-------------------------------------------------------------------------
-------------------------------------------------------------------------
By Stuart Andrews (stu@cs.brown.edu)
Brown University, Providence, RI
Last modified: August 2003

I put together this document from a collection of notes made over the past
year, and do not claim that it is entirely consistent. 
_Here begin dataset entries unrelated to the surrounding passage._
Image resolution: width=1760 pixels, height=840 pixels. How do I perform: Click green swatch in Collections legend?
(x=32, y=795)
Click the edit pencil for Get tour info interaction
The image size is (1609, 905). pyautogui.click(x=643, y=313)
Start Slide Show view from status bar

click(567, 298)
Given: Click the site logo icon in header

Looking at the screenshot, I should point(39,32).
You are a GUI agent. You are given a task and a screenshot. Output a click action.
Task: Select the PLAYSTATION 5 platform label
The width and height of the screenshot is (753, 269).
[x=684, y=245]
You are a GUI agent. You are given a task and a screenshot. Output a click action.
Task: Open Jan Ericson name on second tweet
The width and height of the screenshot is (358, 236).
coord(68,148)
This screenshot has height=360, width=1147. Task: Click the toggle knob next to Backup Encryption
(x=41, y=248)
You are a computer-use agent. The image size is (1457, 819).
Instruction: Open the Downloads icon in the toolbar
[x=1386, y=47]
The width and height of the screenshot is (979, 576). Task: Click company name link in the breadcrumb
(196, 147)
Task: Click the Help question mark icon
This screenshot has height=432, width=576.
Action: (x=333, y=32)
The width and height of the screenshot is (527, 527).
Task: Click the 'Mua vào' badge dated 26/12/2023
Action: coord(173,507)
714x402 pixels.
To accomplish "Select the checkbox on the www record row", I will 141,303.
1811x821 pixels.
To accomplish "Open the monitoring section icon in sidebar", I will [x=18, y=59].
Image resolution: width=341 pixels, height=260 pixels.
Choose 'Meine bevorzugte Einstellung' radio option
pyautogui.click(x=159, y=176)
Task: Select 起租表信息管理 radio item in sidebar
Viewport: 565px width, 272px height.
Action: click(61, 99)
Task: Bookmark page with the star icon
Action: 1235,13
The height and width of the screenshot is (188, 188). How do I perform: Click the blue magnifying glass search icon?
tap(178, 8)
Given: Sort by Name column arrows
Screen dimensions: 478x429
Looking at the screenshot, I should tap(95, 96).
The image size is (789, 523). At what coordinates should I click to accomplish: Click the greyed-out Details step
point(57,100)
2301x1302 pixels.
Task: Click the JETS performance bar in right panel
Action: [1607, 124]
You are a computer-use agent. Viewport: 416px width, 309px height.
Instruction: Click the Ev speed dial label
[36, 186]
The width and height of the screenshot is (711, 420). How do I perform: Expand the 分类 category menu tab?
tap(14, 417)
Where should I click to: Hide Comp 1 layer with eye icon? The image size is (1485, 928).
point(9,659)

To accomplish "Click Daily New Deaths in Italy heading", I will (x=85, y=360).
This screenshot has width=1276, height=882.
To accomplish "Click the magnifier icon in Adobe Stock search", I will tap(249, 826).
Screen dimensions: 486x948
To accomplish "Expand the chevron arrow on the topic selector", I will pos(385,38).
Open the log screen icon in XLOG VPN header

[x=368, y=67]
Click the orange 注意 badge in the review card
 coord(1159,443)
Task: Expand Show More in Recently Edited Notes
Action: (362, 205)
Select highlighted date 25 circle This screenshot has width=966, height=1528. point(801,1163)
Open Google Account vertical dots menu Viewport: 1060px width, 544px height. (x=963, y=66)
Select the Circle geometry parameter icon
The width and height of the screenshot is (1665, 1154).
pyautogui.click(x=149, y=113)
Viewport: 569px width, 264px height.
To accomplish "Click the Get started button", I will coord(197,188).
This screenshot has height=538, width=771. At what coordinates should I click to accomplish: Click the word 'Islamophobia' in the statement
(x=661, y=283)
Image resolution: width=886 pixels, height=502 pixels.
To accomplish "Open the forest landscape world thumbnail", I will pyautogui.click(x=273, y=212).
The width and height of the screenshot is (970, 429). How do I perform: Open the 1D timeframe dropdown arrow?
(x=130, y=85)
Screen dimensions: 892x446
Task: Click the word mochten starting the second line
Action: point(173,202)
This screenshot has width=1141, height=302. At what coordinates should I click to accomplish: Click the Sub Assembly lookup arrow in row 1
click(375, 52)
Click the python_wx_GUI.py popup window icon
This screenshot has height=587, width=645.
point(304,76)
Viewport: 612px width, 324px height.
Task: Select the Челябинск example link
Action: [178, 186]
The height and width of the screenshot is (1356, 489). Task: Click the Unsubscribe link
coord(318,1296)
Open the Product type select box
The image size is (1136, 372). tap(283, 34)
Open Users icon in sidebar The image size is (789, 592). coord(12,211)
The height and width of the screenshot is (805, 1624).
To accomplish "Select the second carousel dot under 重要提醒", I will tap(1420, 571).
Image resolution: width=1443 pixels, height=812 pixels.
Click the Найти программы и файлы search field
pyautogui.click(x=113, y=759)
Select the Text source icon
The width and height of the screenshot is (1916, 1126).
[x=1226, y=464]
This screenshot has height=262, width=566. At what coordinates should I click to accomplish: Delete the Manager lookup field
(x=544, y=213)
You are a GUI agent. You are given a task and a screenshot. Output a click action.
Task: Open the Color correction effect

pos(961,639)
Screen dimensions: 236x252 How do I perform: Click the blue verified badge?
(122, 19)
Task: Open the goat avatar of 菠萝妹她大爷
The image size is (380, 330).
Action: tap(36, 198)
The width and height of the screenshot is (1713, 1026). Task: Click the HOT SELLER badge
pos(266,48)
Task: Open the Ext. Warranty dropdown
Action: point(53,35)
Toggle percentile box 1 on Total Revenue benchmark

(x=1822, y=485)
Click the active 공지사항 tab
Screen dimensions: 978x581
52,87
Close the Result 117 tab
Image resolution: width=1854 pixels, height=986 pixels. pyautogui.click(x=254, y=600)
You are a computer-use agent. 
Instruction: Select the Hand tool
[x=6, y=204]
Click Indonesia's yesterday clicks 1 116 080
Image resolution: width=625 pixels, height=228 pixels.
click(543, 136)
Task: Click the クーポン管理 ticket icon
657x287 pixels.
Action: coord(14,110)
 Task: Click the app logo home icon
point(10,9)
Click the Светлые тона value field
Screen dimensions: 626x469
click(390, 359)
I am grateful to the UC Berkeley group that developed the Blobworld system 
that was used to segment images.

Reference:

Support Vector Machines for Multiple-Instance Learning 
 Stuart Andrews, Ioannis Tsochantaridis & Thomas Hofmann 
  Advances in Neural Information Processing Systems (NIPS*15), 2002

-------------------------------------------------------------------------
-------------------------------------------------------------------------

    Files:
    --------
    o README
    o blobworld_2_mil.m
    o generate_bag_set.m
    o generate_one_instance.m
    o max_index.m
    o normalize_bag_set.m
    o write_bag_set.m


    This document includes sections on:
    ---------
    o generation of the data sets
    o blob representation
    o list of features used in data sets
    o some more details
    o appendix: blobworld image, and blob structures

-------------------------------------
Generation of blobworld data-sets
-------------------------------------

We used the blobworld representation to generate several binary MIL image
classification problems.  The data-sets are called CONCEPT.mil, where CONCEPT
is derived from the labelings given in the Corel image database.  Negative
patterns were chosen randomly from the remaining non-CONCEPT images.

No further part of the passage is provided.